Le CEA-List propose une méthode inédite pour analyser les biais politiques présents dans les grands modèles de langage (LLMs). Plutôt que de leur faire répondre à des questionnaires politiques ou de générer des textes — des approches déjà connues mais limitées — les auteurs utilisent un angle simple et efficace : observer comment les modèles changent d’avis lorsque l’on remplace, dans une même phrase, le nom d’un responsable politique par un autre.
Le principe est transparent : une phrase politique issue de la presse est choisie, et le modèle doit indiquer si le ton employé est positif, négatif ou neutre envers la personne citée. En remplaçant cette personne par plus de 1 300 politiciens de différentes régions et familles politiques, puis en répétant l’exercice en six langues avec sept modèles, l’équipe obtient près de 25 millions de prédictions. Cette masse de données permet de repérer des variations systématiques dans les réponses, que les auteurs interprètent comme des formes de biais.
Les résultats révèlent plusieurs tendances nettes. D’abord, les modèles étudiés (ChatGPT, Qwen, Llama, Aya, Mistral) affichent globalement des préférences : ils associent plus facilement un ton positif aux responsables politiques de gauche ou du centre, et des évaluations plus négatives aux figures de droite et d’extrême droite. Ces biais apparaissent dans toutes les langues, mais sont plus marqués dans les idiomes occidentaux comme l’anglais, le français et l’espagnol.
Un autre enseignement important concerne la taille des modèles : les plus grands, plus performants en moyenne, expriment aussi des biais plus stables et plus intenses. Ce comportement est illustré par la comparaison des deux versions de Llama et Qwen dans la figure en entête. Cela suggère que l’augmentation des capacités favorise non seulement la cohérence des réponses, mais aussi l’amplification de tendances présentes dans leurs données d’entraînement.
Les auteurs montrent également que les modèles possèdent une représentation interne des personnalités politiques (Figure 1). En comparant les prédictions associées à différents responsables, ils mettent en évidence des similarités fortes entre certaines figures proches idéologiquement — par exemple entre dirigeants sociaux-démocrates européens — ce qui suggère que le modèle organise mentalement le paysage politique.
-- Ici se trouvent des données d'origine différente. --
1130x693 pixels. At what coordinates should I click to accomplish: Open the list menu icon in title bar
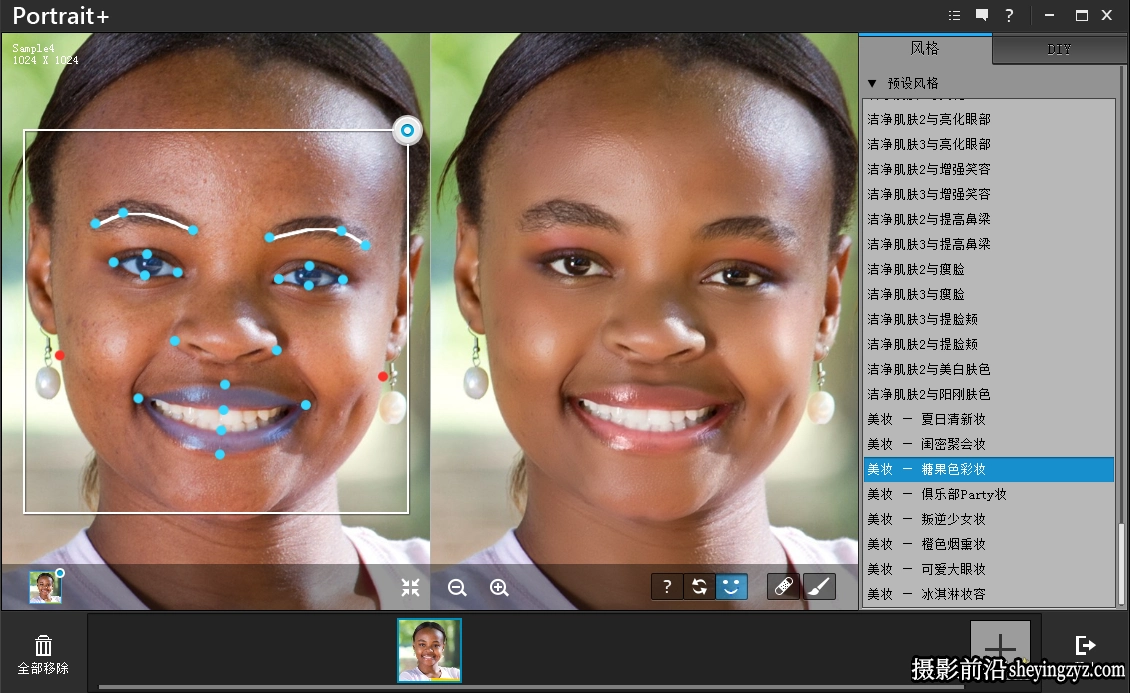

En synthèse, cette contribution apporte une grille de lecture nouvelle, fondée sur un protocole simple et reproductible. Elle montre que les modèles de langage, même très puissants, restent sensibles aux associations politiques présentes dans leurs données. Et elle suggère que de légères adaptations dans la formulation des tâches peuvent déjà améliorer l’équité des analyses sentimentales dans les contextes sensibles.

Nos résultats montrent que les modèles de langage traitent les responsables politiques de manière inégale, révélant des biais bien réels dans leurs prédictions.
L’anonymisation des noms des politiciens permet de réduire par deux les biais politiques dans l’analyse de l’opinion par LLM sans en affecter la performance.